____ Given entries
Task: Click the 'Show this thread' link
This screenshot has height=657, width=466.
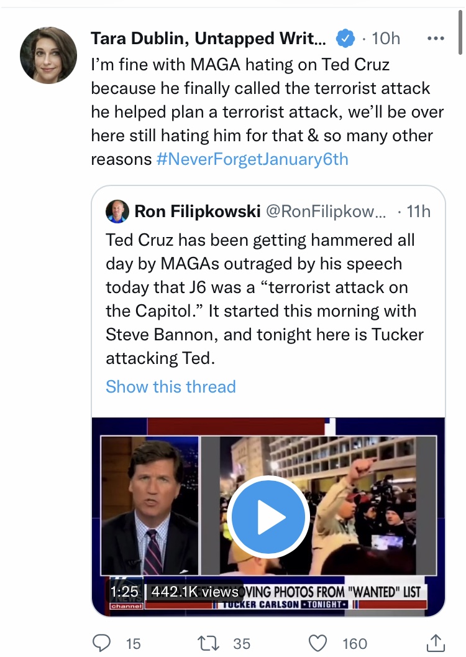Action: 171,386
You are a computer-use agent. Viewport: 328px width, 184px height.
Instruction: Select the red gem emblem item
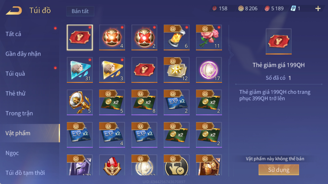pos(112,165)
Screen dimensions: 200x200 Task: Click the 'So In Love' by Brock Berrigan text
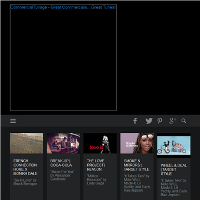tap(25, 182)
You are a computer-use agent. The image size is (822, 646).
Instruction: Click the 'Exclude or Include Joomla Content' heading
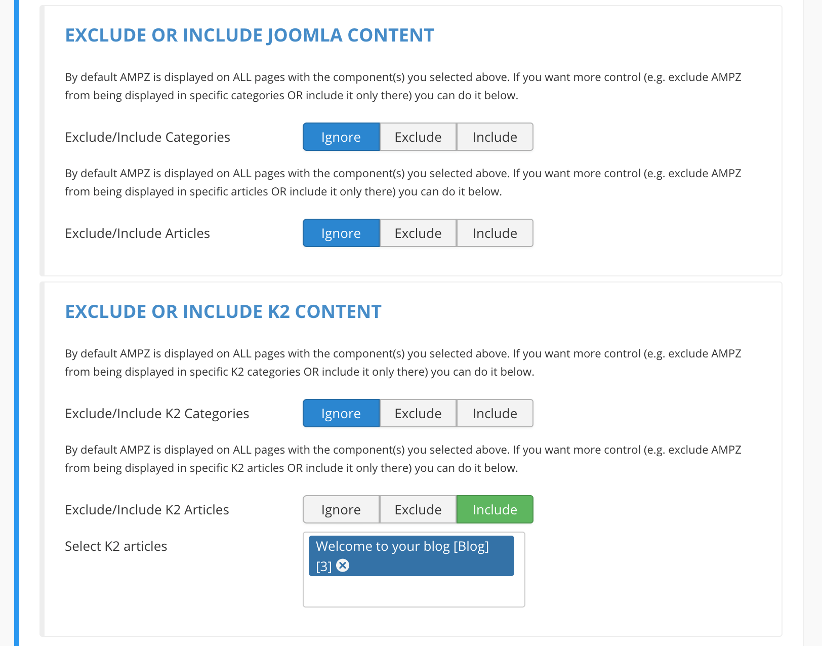tap(250, 35)
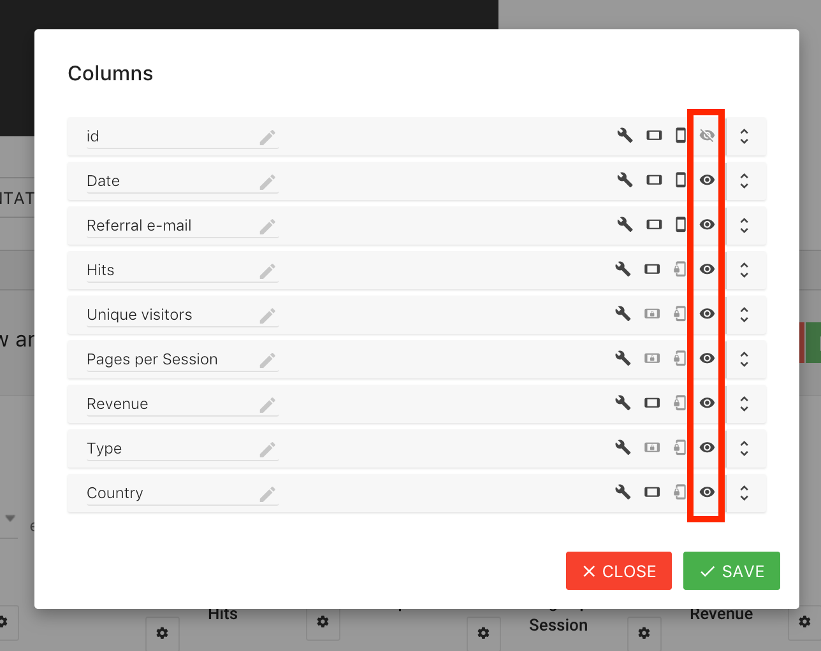The width and height of the screenshot is (821, 651).
Task: Click the locked desktop icon for Unique visitors
Action: coord(652,313)
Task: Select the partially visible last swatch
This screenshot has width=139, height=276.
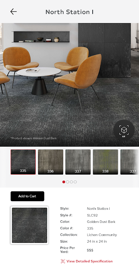Action: tap(130, 162)
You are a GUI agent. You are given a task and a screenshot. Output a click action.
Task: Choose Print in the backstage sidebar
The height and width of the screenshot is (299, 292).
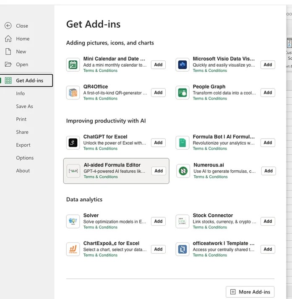(21, 119)
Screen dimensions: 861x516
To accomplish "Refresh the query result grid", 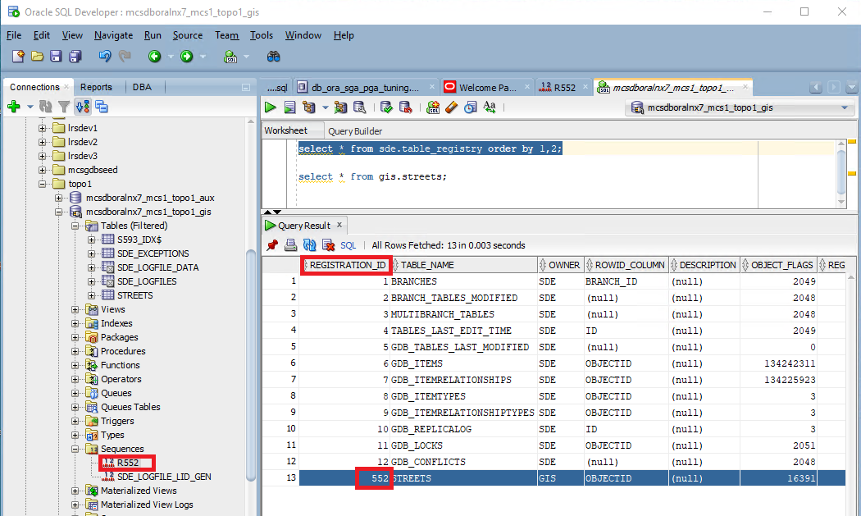I will (309, 244).

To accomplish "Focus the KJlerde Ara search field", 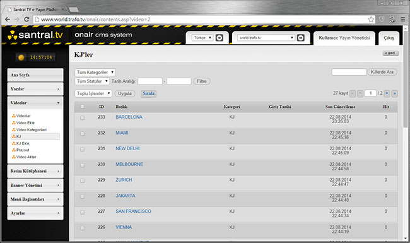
________
Task directions:
Make a tally of the lines in this material that hold the string "agent", then give that number without any other words.

Finished exercise:
3